You have defined your customer needs, you have put together your problem statement...Now what?
How Might We Method (HMW)
"How might we?" is a great method used in service design and UX design for creating better solutions for customer problems. It's the best starting point for your creativity that sets up the guidelines for the whole process. At the same time, it helps you avoid cliches and trivial solutions, inspires out of the box creativity and true innovation.
It is a technique where you take your core user needs which you uncovered through customer interviews and research and start defining possible lines of thinking about the ways to satisfy it.
“How” suggests that we do not yet have the answer. “How” helps us set aside prescriptive briefs and explore a variety of endeavors, instead of merely executing on what we “think” the solution might be.
“Might” emphasizes that our responses are possible solutions, not the only solution. “Might” also allows for exploration of multiple possible solutions, and means we won’t settle for the first idea that comes to mind.
“We” immediately brings in the element of collaboration. “We” reminds us that the idea for the optimal solution will most likely come from collective and collaborative teamwork.

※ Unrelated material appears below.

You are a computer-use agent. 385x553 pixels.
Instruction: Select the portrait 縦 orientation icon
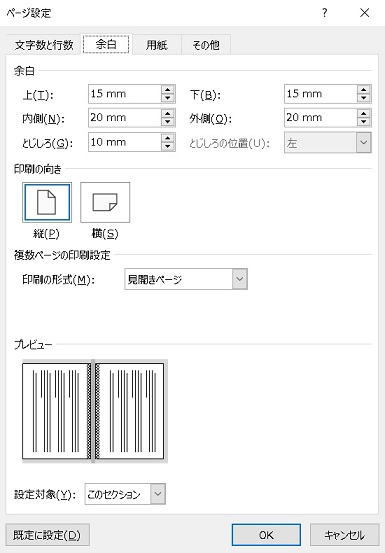point(47,202)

Ok, if you're a solo founder the "we" part is the most tricky one. Honestly, it's tough to work solo. But it's even harder to come up with the ideas and be the one who provides the feedback on it. If you're thinking of finding a cofounder, I have a tutorial that will help you to get one.
If you have a very strong opinion on working alone (this is also a valid and understandable position), and stumbled upon a creator's block where you can't come up with a great solution, I strongly recommend to team up with someone on this stage. Reach out to friends, get in the Slack group, join Twitter communities — with any means possible try to put together a temporary team that will help you to brainstorm.
To make your brainstorming efficient you have to set up the limits (POV) and guidelines (HMW). You can read more about the Points of view method here. As for the "How might we" technique, I highly recommend using it as well as it is cleverly constructed to open up the field for new ideas, by admitting that we do not currently know the answer to the design challenge and encouraging a collaborative approach to design solutions. Your HMW questions should be broad enough to generate a wide range of solutions during brainstorming, yet narrow enough that specific solutions can be created for them.
The best way to illustrate how HMW works is to give you a real-life example. Let's say the POV is: “Middle aged working moms need to use commuting time purposefully and/ because they suspect this can be a great opportunity to learn something new that will improve their position on the employment market”
What can be the HMW questions?
How might we make 45 minute slots twice a day useful for middle-aged females?
How might we inspire middle-aged females towards using these 45 minutes slots for self-education?
How might we pack self-education for middle-aged females into 45-minutes chunks ?
How might we make sure middle-aged females get the education they need in 45 minutes chunks?
These are simple examples, all with their own subtle nuances that may slightly influence different approaches and techniques in the Ideate phase. Also, if you create these HMW questions beforehand you will get the best out of every brainstorming session and make sure your creative process is very precise and directed.